New Patient Forms

Please complete the following forms for your appointment. Contact us with any questions.


Insurance Coverage

Whole Health Nutrition RDs are participating providers with several insurance companies.

  • United Health Care

  • Cigna

  • Medicare

  • Blue Cross Blue Shield of Vermont

  • MVP Healthcare

  • Green Mountain Care/VT Medicaid

Insurance can be confusing so here is a starting guide to insurance coverage for nutrition counseling.

We recommend you always verify your insurance coverage for nutrition counseling prior to your appointment. You will be asked which CPT codes will be used. Initial appointments are 97802 & follow up appointments are 97803.

Some questions to ask you carrier include the following:

  • Do I have coverage for nutrition counseling for preventative coverage? The code we use is z71.3. If the answer is no, ask if a diagnostic code is required. You can reach out to your clinician to know which code they will be using.

  • How many sessions will be covered?

  • Is a referral required for sessions to be covered?

  • Will these sessions apply to my deductible or is there a copay? If yes, how much is remaining on my deductible or how much is my copay. 

BCBS, Cigna, MVP, United Health Care: Most commercial plans including Blue Cross Blue Shield of VT, Cigna, MVP, United Health Care cover 3 sessions per year.  This coverage depends on deductibles, and each plan often varies according to the plan’s home state.

Vermont Medicaid/Green Mountain Care: Provides full coverage for nutrition counseling.

Medicare: will only cover nutrition counseling for Diabetes or Renal Disease, all other conditions will not be covered. There is limited coverage for secondary insurance. Please call your insurance companies to verify coverage prior to your appointment. All patients with Medicare will need a referral prior to receiving services.

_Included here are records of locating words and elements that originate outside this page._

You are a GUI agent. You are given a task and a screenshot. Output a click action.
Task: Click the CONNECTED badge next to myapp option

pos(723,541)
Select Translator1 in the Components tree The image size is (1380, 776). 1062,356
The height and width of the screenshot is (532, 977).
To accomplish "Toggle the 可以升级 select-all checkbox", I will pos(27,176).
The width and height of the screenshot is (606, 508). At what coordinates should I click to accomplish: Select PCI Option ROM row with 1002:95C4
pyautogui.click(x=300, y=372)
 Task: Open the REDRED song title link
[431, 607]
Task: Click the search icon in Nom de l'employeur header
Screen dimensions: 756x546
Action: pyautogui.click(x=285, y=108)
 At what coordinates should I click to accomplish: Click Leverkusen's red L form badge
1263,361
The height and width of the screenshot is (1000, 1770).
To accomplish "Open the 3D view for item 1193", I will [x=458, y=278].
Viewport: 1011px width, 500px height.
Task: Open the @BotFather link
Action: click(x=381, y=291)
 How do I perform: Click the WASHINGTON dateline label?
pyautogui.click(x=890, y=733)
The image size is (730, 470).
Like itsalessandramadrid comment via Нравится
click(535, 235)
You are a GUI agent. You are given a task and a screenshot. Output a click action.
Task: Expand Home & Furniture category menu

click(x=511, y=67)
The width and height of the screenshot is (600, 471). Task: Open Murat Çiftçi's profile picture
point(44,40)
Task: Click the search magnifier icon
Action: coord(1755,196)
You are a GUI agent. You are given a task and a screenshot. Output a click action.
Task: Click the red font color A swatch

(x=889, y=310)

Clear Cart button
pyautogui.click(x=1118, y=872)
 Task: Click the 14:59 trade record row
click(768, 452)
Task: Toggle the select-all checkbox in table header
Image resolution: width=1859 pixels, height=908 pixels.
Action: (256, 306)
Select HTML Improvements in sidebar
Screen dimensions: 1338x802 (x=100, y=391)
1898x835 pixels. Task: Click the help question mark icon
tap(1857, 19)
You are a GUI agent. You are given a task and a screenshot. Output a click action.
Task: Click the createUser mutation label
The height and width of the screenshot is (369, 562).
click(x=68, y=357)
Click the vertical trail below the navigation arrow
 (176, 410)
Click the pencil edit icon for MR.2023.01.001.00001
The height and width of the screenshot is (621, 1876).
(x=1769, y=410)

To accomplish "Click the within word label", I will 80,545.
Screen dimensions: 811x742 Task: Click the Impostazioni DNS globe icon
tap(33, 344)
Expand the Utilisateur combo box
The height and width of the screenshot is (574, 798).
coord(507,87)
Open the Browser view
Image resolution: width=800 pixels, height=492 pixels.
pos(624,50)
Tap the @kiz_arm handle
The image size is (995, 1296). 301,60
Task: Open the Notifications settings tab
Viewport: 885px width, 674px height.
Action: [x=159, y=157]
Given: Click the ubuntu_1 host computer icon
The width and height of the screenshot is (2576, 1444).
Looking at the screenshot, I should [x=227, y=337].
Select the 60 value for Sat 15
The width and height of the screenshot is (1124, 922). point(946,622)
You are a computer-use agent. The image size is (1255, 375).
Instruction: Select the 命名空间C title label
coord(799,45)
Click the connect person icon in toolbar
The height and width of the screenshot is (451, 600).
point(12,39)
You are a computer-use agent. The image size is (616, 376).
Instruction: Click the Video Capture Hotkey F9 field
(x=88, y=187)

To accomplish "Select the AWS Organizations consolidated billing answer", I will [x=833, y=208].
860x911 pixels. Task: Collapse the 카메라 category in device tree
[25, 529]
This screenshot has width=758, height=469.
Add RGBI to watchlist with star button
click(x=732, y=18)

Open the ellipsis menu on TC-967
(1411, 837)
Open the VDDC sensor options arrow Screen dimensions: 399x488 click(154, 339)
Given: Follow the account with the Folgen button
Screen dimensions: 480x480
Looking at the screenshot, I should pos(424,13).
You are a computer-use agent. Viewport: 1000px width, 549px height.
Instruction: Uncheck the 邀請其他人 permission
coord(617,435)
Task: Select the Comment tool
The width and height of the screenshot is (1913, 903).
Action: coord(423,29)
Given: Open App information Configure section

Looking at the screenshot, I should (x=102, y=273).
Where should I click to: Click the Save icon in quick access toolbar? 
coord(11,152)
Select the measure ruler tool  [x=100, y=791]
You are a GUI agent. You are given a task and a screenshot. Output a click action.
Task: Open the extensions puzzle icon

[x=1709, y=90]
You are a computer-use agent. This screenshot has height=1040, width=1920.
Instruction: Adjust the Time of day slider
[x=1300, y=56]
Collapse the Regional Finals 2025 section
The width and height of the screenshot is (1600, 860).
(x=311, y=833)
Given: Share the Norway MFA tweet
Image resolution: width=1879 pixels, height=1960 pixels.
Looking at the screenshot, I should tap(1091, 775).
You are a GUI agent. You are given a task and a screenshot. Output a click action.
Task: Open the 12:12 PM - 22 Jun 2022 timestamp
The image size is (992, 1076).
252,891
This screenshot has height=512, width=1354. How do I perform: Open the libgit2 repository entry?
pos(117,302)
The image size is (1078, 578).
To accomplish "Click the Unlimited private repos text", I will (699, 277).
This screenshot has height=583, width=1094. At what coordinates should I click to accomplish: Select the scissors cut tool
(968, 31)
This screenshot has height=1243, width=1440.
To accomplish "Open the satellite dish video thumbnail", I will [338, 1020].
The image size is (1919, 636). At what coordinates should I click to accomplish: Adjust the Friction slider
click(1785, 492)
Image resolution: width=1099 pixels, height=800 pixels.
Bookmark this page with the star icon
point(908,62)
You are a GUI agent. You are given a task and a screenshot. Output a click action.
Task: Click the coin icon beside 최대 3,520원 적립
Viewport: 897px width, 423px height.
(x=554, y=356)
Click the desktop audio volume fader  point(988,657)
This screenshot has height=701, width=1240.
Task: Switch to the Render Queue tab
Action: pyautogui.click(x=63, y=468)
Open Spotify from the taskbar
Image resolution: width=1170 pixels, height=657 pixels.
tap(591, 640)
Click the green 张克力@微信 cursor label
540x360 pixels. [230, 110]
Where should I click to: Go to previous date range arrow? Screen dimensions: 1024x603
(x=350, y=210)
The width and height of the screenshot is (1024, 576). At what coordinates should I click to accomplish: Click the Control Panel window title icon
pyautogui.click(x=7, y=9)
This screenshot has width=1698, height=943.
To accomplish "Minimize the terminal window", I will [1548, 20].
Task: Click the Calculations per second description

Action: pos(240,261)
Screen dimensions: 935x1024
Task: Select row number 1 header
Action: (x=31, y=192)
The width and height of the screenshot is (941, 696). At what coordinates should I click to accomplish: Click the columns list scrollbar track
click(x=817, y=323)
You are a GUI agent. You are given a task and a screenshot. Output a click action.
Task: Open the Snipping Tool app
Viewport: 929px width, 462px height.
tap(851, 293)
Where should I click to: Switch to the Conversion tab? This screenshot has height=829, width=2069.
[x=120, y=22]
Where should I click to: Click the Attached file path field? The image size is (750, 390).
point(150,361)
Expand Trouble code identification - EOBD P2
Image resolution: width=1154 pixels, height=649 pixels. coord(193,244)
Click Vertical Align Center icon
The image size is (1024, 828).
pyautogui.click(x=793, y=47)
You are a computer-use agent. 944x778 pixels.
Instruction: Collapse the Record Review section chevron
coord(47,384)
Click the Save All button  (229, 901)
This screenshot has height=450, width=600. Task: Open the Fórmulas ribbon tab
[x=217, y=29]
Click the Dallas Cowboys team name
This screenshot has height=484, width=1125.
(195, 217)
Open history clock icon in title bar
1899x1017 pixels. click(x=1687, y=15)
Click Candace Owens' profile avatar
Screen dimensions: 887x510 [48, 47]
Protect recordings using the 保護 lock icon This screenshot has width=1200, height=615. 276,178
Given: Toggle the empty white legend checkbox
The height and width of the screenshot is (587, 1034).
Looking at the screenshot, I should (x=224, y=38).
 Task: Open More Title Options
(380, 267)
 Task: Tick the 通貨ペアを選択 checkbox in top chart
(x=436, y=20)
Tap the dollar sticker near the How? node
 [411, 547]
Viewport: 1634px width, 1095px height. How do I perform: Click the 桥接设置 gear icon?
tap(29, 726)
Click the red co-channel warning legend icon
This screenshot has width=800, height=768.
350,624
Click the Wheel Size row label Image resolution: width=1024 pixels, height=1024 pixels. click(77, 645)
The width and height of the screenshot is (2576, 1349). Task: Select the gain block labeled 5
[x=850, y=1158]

Medicare/Medicaid: Medicare primary with Medicaid Secondary only is covered for individuals with Diabetes or Renal Disease, all other conditions will not be covered. All patients with Medicare/Medicaid will need a referral prior to receiving services.  


Good Faith Estimate

You have the right to receive a “Good Faith Estimate” explaining how much your medical care will cost.

Under the law, health care providers need to give patients who don’t have insurance or who are not using insurance an estimate of the bill for medical items and services.

You have the right to receive a Good Faith Estimate for the total expected cost of items and services based on your treatment needs. While it is not possible for the dietitian to know, in advance, how many sessions may be necessary and appropriate for a given person, this document provides an estimate of the cost of services provided. Your total cost of services will depend upon the number and length of sessions you attend, as well as your individual circumstances.

Make sure your health care provider gives you a Good Faith Estimate in writing at least 1 business day before your medical service or item.

You can also ask your health care provider, and any other provider you choose, for a Good Faith Estimate before you schedule an item or service.

If you receive a bill that is at least $400 more than your Good Faith Estimate, you can dispute the bill.

Make sure to save a copy or picture of your Good Faith Estimate.